## Brano riportato
· · · · ·

Cover: Ethereal Natures. Courtesy Radiante Light Art Studio
Dalle installazioni site-specific come Worlds of Light alla recente Cartografía de un Rayo, presentata al Volumens Festival 2025, Radiante dissolve i confini tra fisico e digitale, invitando lo spettatore a diventare coautore dell’opera. In questa intervista, Manuel Conde racconta la visione transdisciplinare dello studio, il valore della percezione soggettiva e la costante ricerca di equilibrio tra scienza, emozione e spazio — un laboratorio che usa la luce per pensare, emozionare e costruire nuovi mondi.
Radiante utilizza la luce non solo come mezzo estetico, ma anche come strumento per trasmettere emozioni e idee complesse. Come riesce a trasformare lo spazio e modellare la percezione dello spettatore?
«Nel mio lavoro, questo avviene tramite un’analisi preliminare, l’intuizione e un’intenzione chiara. Tutto può essere strumentalizzato per trasmettere e alterare la percezione: studiamo come le persone percepiscono le cose, i loro riferimenti culturali e le aspettative. È una chimera, certo, ma più che un fine, questo modello diventa una guida. Con queste informazioni, possiamo modellare la luce, giocando su atmosfera, forma, colore e intensità, per condurre lo spettatore verso stati che si collegano al suo mondo interiore».
Utilizzate laser, realtà aumentata e sistemi digitali interattivi. In che modo la tecnologia trasforma l’esperienza immersiva e il rapporto del pubblico con l’opera?
«Dall’esperienza immersiva del Photorama dei fratelli Lumière nel 1920, l’arte si è evoluta: prima con l’immagine in movimento, poi con l’interattività, la tecnologia accessibile, la generazione in tempo reale e ora con l’intelligenza artificiale. Questi strumenti rendono più semplice creare esperienze immersive, ma hanno due conseguenze: più idee e più “spazzatura”. Il pubblico, invece, ridefinisce il proprio ruolo rispetto all’opera: cerca immersione, connessione e, a volte, una gratificazione narcisistica. La rivoluzione più grande è il modo in cui le persone sono state educate a rapportarsi all’arte. Per riassumere, la tecnologia raramente determina cosa immaginiamo: prima decidiamo cosa vogliamo creare e poi troviamo il modo migliore per realizzarlo».
Le vostre installazioni spesso inducono stati percettivi alterati, invitando lo spettatore a vivere la luce come presenza fisica. Qual è l’intenzione dietro questo approccio e quale impatto emotivo ha sul pubblico?
«L’intenzione non è mai univoca. Alcune opere hanno scopo puramente estetico; altre cercano un’interazione corporea diretta con la luce e lo spazio. Un elemento costante è mostrare la luce come materiale scultoreo e architettonico, capace di modellare lo spazio e alterare la percezione. Il pubblico è molto vario: umore, background e contesto influenzano il livello di connessione. Per questo restiamo presenti durante le esposizioni, osservando le reazioni, che diventano preziose indicazioni per affinare continuamente le nostre scelte creative».

· · · · ·

## Dati estratti

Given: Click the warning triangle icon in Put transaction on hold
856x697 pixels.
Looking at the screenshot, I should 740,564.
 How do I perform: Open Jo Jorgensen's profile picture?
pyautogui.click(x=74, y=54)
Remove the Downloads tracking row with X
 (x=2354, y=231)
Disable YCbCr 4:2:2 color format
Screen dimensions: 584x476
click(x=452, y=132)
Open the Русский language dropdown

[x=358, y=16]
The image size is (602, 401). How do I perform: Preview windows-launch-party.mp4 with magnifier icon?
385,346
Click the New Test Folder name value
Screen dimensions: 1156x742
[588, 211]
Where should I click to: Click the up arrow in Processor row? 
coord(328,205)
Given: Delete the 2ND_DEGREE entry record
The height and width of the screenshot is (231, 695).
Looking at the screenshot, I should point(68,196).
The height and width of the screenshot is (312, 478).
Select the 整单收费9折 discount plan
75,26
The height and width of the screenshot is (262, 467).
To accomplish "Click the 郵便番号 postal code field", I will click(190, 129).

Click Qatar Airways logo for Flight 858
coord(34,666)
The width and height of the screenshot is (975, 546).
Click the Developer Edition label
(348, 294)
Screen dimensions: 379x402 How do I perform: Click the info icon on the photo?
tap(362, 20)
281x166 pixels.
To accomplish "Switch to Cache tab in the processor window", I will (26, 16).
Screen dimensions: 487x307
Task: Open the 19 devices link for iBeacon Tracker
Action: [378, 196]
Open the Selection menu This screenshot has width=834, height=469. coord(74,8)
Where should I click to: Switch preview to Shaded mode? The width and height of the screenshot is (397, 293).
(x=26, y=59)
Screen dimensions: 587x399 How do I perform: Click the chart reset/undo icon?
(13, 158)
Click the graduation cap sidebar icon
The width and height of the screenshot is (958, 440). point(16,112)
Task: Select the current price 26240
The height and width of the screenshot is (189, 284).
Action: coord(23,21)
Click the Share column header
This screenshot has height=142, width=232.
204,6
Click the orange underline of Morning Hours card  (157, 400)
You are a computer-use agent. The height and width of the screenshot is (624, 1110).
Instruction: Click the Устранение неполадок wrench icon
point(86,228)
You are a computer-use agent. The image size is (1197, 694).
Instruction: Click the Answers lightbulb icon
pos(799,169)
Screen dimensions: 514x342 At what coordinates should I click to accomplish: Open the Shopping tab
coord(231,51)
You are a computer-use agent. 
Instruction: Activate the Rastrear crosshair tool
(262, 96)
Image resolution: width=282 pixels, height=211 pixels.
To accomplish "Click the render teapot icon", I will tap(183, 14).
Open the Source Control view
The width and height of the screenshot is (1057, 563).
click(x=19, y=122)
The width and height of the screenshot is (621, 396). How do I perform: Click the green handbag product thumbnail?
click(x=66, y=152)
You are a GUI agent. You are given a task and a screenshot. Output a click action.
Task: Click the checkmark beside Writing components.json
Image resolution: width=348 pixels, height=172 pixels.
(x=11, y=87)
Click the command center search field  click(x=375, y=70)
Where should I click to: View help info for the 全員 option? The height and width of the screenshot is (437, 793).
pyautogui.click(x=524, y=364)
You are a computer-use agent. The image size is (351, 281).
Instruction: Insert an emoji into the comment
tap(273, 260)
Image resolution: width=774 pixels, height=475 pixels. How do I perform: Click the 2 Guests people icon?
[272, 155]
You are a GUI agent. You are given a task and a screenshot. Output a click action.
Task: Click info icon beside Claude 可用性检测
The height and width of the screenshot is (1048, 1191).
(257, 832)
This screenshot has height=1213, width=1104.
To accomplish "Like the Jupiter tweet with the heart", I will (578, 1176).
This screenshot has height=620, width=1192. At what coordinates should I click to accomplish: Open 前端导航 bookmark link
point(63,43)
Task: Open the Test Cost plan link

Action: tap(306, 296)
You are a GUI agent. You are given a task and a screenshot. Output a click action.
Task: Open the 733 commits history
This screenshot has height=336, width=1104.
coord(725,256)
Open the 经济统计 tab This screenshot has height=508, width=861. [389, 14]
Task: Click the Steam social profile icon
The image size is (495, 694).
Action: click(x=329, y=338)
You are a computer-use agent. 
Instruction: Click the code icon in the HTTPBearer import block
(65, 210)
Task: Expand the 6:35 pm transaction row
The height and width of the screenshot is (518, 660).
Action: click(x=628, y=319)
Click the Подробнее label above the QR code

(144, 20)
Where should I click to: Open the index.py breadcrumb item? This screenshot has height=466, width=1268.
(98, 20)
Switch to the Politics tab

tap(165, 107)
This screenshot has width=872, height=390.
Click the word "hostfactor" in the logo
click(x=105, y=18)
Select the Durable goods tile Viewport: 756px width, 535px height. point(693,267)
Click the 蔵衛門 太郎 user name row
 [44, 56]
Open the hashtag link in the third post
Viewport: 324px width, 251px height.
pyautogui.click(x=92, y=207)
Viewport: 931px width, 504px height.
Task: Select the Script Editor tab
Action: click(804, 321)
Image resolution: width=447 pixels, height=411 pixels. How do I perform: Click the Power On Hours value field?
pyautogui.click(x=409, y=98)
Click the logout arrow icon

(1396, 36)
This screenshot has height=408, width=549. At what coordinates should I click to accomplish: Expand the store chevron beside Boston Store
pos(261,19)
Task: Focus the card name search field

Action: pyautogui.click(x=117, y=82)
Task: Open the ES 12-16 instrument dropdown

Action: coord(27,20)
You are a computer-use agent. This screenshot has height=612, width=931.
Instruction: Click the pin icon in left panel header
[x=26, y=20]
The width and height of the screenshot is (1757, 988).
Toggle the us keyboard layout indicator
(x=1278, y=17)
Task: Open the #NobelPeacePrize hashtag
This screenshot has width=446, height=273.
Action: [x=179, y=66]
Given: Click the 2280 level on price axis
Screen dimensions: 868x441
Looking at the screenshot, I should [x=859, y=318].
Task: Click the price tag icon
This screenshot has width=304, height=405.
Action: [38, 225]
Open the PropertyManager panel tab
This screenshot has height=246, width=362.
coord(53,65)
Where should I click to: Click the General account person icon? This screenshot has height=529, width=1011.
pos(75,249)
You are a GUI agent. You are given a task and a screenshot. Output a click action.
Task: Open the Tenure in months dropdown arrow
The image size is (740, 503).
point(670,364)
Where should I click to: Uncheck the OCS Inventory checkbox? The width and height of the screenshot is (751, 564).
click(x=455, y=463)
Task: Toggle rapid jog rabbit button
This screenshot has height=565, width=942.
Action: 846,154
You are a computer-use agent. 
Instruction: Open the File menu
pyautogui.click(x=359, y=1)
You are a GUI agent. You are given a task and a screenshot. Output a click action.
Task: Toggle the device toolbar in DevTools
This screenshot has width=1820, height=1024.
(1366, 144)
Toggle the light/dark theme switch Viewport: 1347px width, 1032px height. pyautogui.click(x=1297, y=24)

· · · · ·

## Compito assegnato
Puoi trascrivere senza modifiche, dall'intervista su Radiante riportata sopra, il passo che comincia con «Cover: Ethereal Natures.» e termina con «percezione dello spettatore?»?

## Risposta scritta
Cover: Ethereal Natures. Courtesy Radiante Light Art Studio
Dalle installazioni site-specific come Worlds of Light alla recente Cartografía de un Rayo, presentata al Volumens Festival 2025, Radiante dissolve i confini tra fisico e digitale, invitando lo spettatore a diventare coautore dell’opera. In questa intervista, Manuel Conde racconta la visione transdisciplinare dello studio, il valore della percezione soggettiva e la costante ricerca di equilibrio tra scienza, emozione e spazio — un laboratorio che usa la luce per pensare, emozionare e costruire nuovi mondi.
Radiante utilizza la luce non solo come mezzo estetico, ma anche come strumento per trasmettere emozioni e idee complesse. Come riesce a trasformare lo spazio e modellare la percezione dello spettatore?